Screenshot grounding data:
↓

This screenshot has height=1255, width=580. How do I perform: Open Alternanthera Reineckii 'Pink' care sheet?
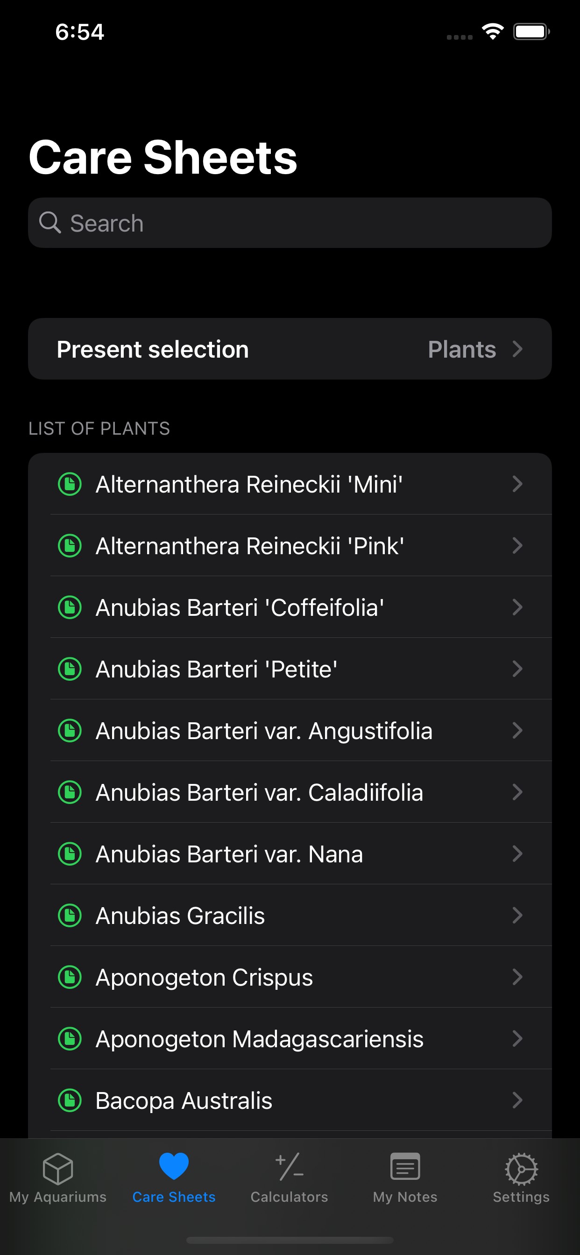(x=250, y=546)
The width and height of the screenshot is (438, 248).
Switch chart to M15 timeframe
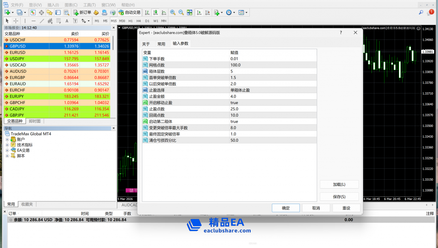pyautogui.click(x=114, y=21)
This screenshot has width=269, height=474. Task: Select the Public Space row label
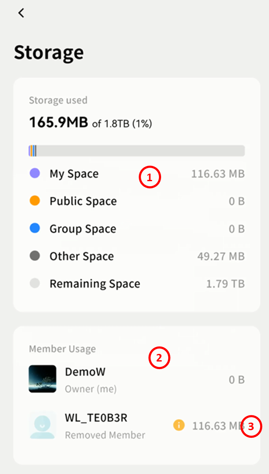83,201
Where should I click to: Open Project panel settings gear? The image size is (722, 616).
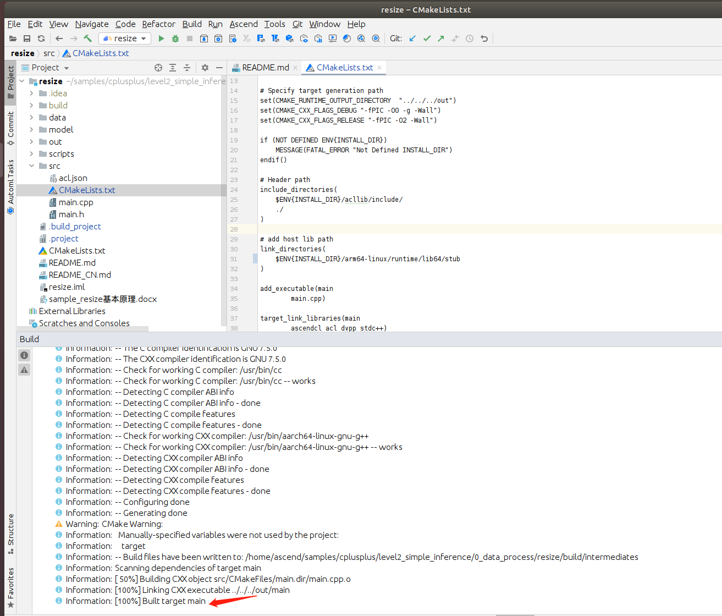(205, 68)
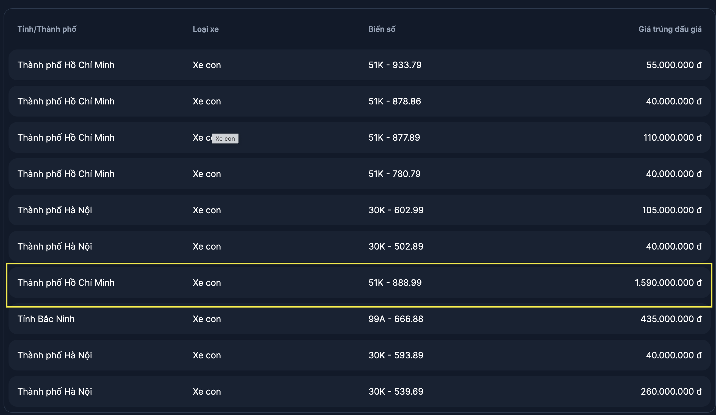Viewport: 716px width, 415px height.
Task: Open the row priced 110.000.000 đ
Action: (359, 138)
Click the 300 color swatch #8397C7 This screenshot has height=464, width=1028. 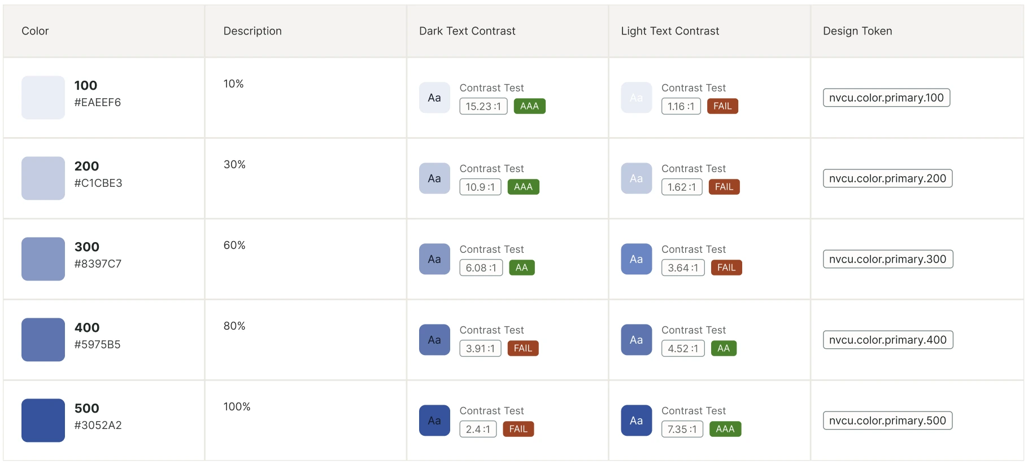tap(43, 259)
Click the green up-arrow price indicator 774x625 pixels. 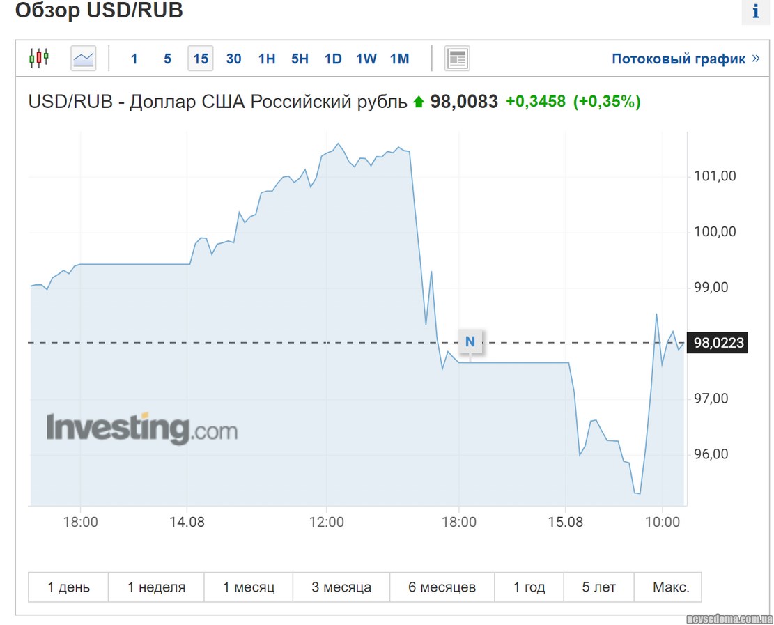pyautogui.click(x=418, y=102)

↑
↓

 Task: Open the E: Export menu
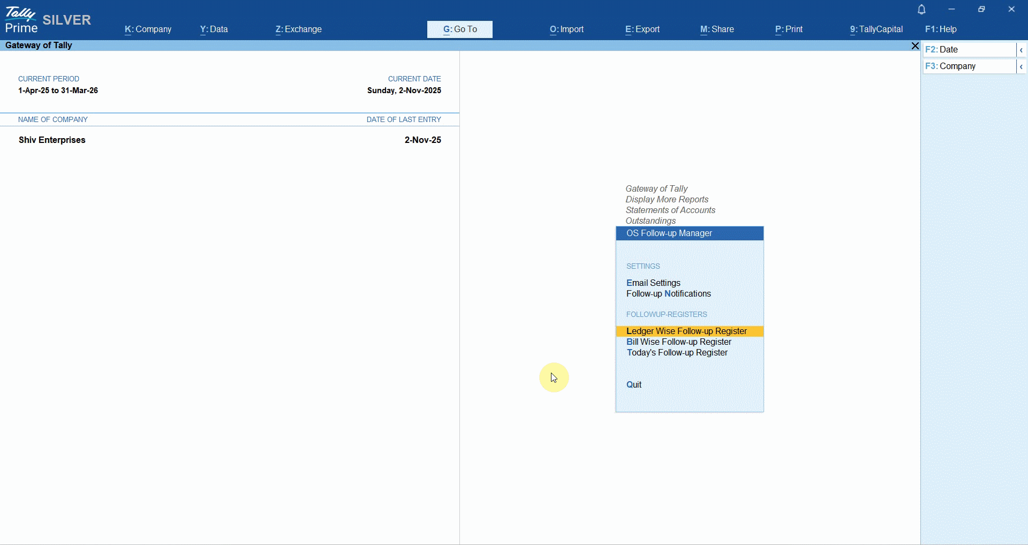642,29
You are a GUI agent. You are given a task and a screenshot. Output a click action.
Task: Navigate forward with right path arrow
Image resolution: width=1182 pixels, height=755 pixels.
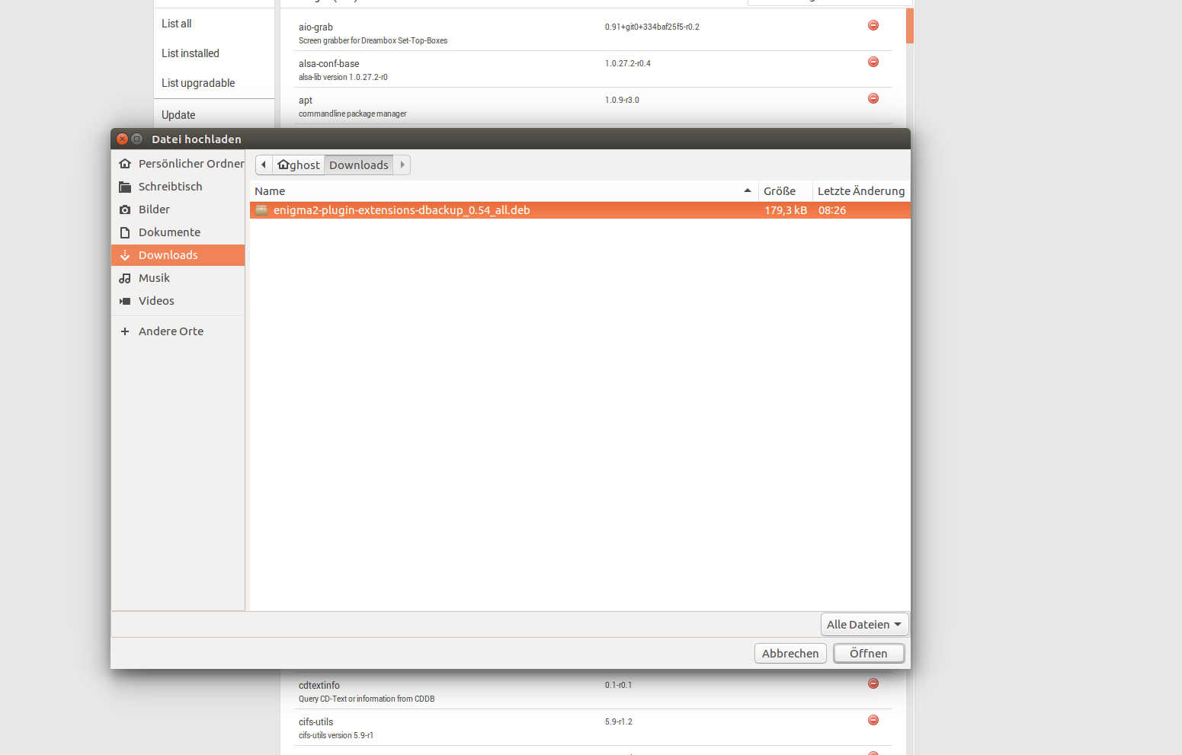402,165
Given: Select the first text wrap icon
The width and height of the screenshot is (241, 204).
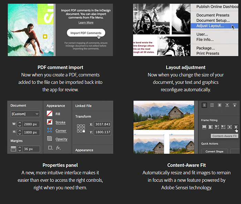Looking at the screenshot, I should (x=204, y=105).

↑
↓

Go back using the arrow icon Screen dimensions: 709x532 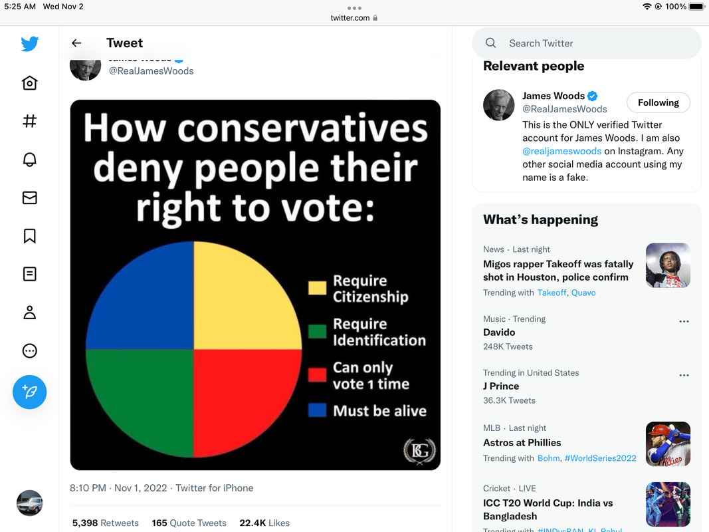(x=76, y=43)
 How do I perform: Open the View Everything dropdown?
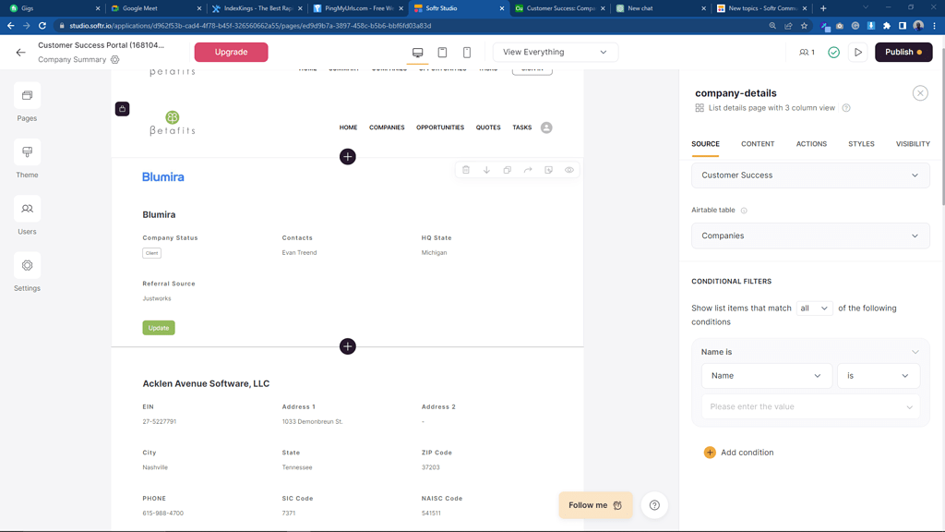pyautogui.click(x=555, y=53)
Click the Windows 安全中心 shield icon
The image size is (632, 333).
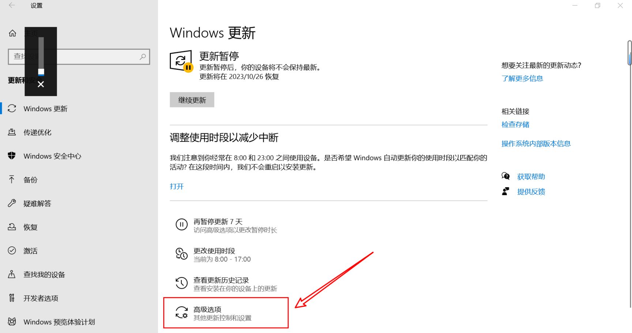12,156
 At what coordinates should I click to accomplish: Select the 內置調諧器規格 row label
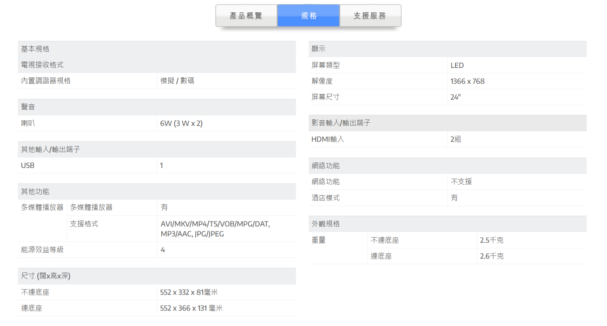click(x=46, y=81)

↑

» Problem statement:
From the records above, give again only the part that opens with the line containing "Task: Open the E: Export menu" and closes with the line containing "Given: Select the first text wrap icon". Keep both ends but drop the pictures.

» Solution to this problem:
 Task: Open the E: Export menu
642,29
You are a GUI agent. You are given a task and a screenshot. Output a click action.
Task: Navigate forward with right path arrow
Image resolution: width=1182 pixels, height=755 pixels.
402,165
Given: Select the first text wrap icon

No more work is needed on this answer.